» **EXTRAIT**
= = =

NEW YORK — À l’automne 2021, le gamer professionnel Felix Hasson faisait une randonnée dans le Wadi Qelt, en Cisjordanie, une vallée creusée dans les collines calcaires du paysage biblique, entre Jérusalem et Jéricho.
Le jeune Juif américain, alors adolescent, écoutait le dernier album de Kanye West, « Donda », alors qu’il marchait.
« En Cisjordanie, bumpin carti… je dois présenter ces implantations à ceux qui sont hors réseau », avait-il posté sur Twitter, mentionnant les paroles d’une chanson de l’album qui mettait en vedette le rappeur Playboi Carti. (À l’époque, West, qui est dorénavant connu sous le nom de Ye, n’avait pas encore publié de tirades antisémites en ligne.)
Ce tweet et d’autres messages avaient refait surface plus de deux ans plus tard, après le massacre perpétré en Israël par le Hamas, le 7 octobre 2023 – ce qui avait valu à Hasson d’être banni de plusieurs compétitions de jeux en ligne de haut-niveau, selon une plainte fédérale qui a été déposée en décembre à New York. Hasson a intenté des poursuites contre les organisateurs des compétitions pour l’avoir exclu dans une affaire qui, espère son équipe juridique, créera un précédent juridique pour d’autres secteurs, en ligne et IRL. L’affaire illustre également l’évolution de la méthodologie des batailles juridiques qui sont menées contre l’antisémitisme et l’antisionisme, alors que les défenseurs et les opposants d’Israël saisissent les tribunaux.

= = =

» **CONSIGNE**
Relevez tous les noms de lieux géographiques cités dans l'extrait consacré à Felix Hasson, dans leur ordre d'apparition.

= = =

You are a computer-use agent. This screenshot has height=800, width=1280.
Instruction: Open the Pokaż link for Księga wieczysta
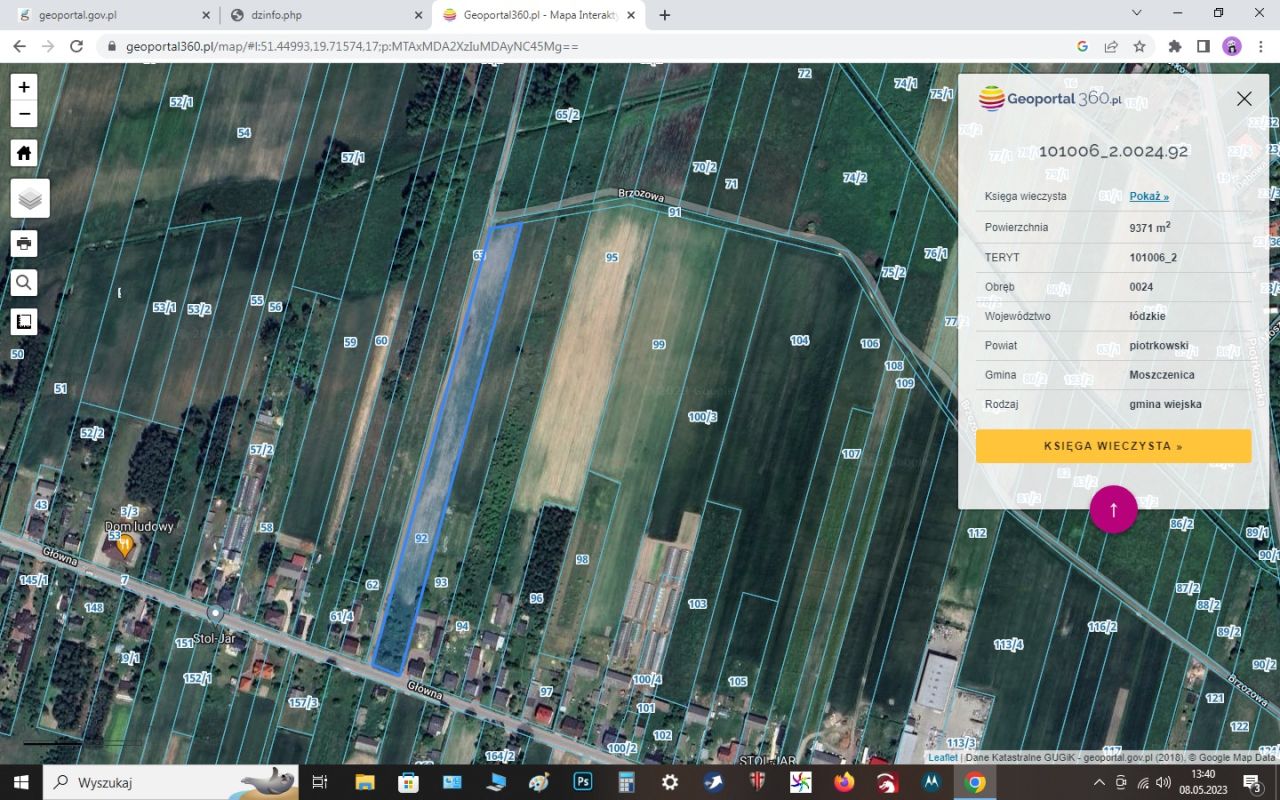(1148, 196)
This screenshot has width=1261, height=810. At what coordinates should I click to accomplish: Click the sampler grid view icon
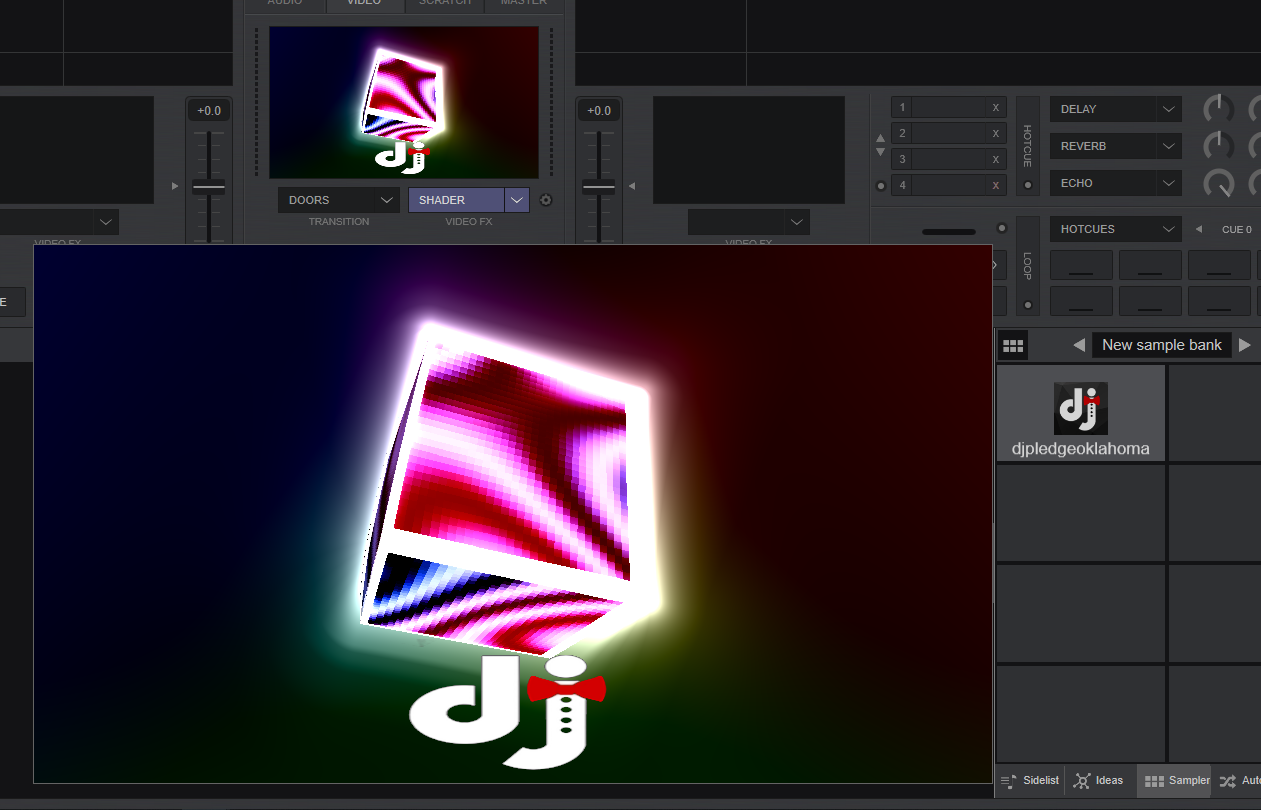(1013, 346)
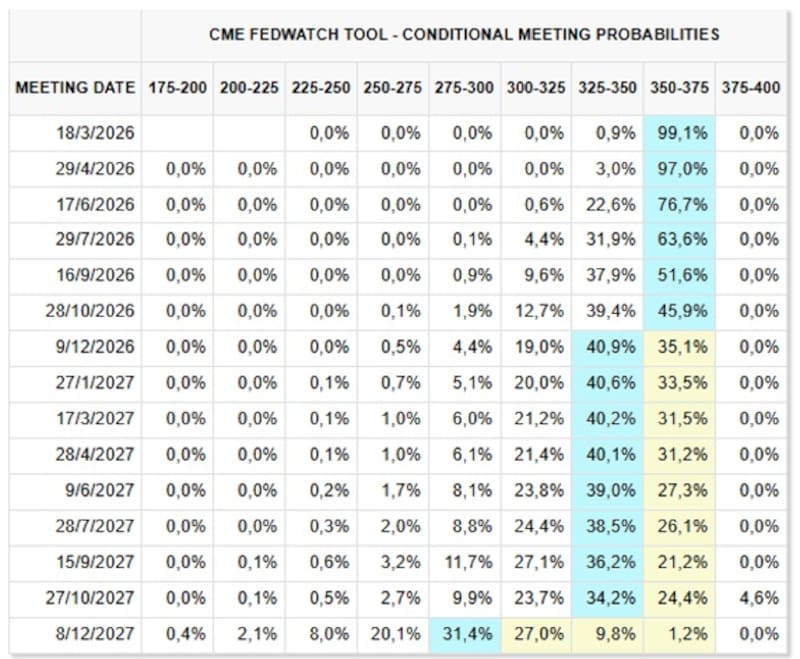Select the 175-200 column header

coord(178,88)
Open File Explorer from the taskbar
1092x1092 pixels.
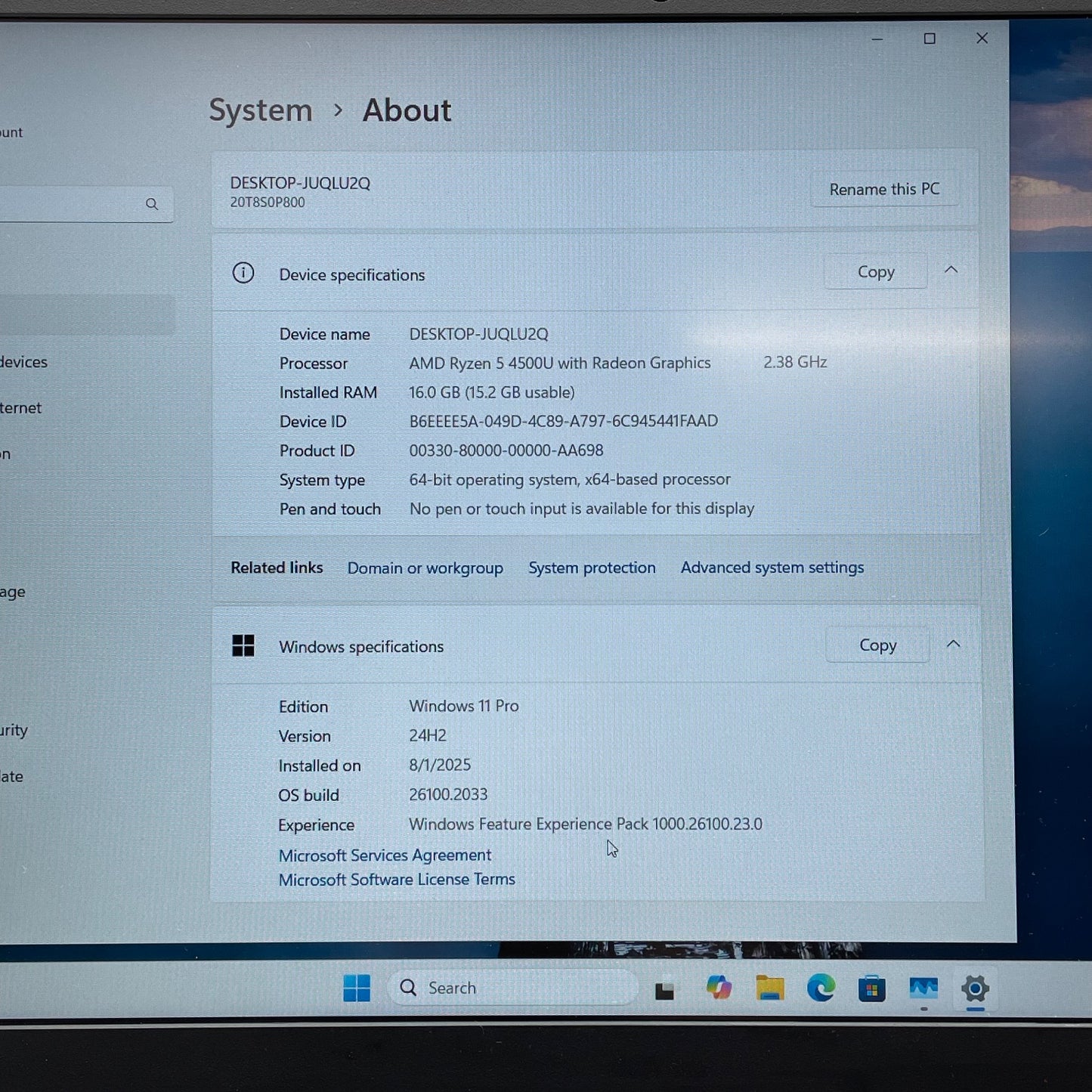(x=769, y=988)
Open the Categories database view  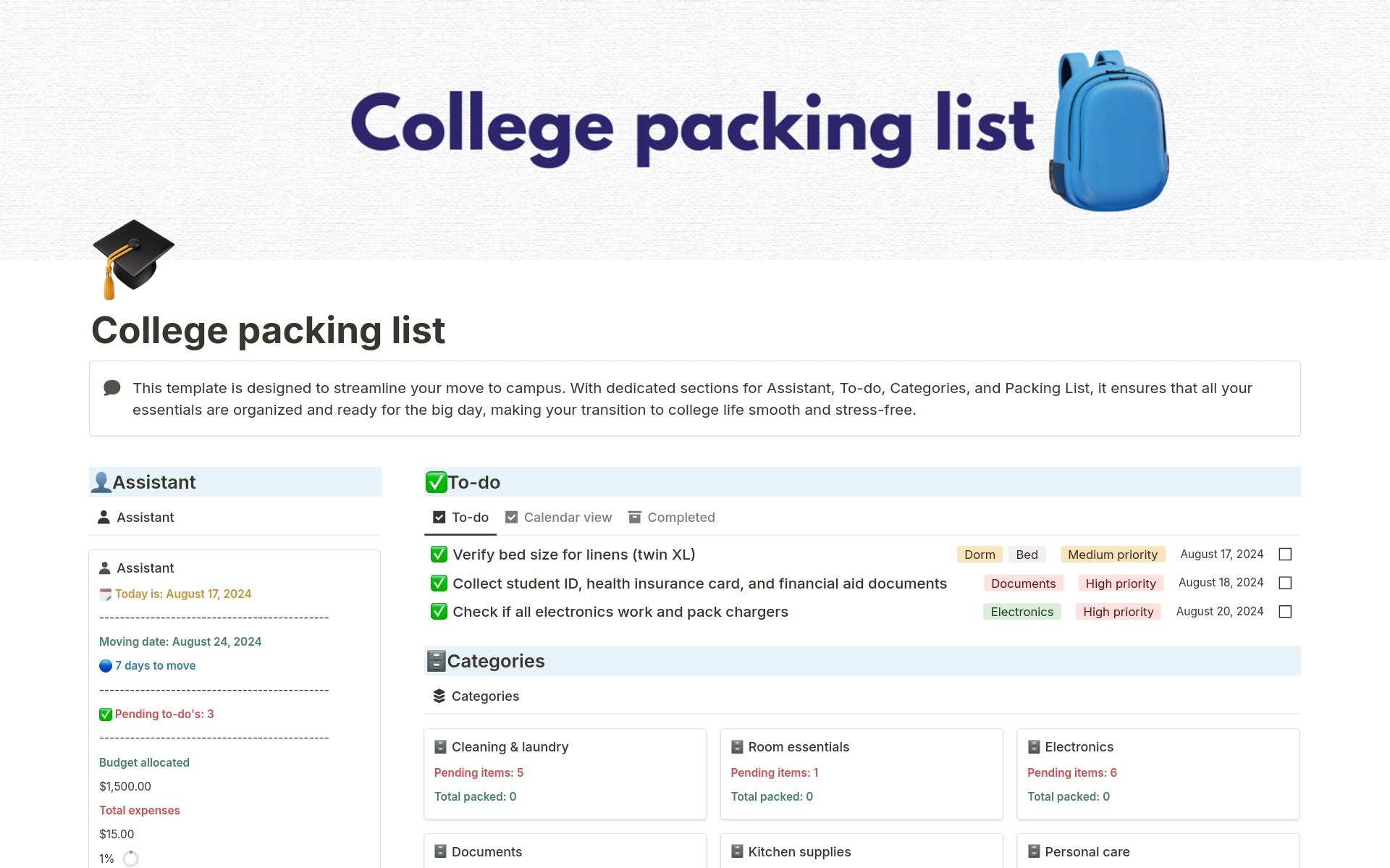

= = =

» **RÉPONSE ATTENDUE**
New York, Wadi Qelt, Cisjordanie, Jérusalem, Jéricho, Israël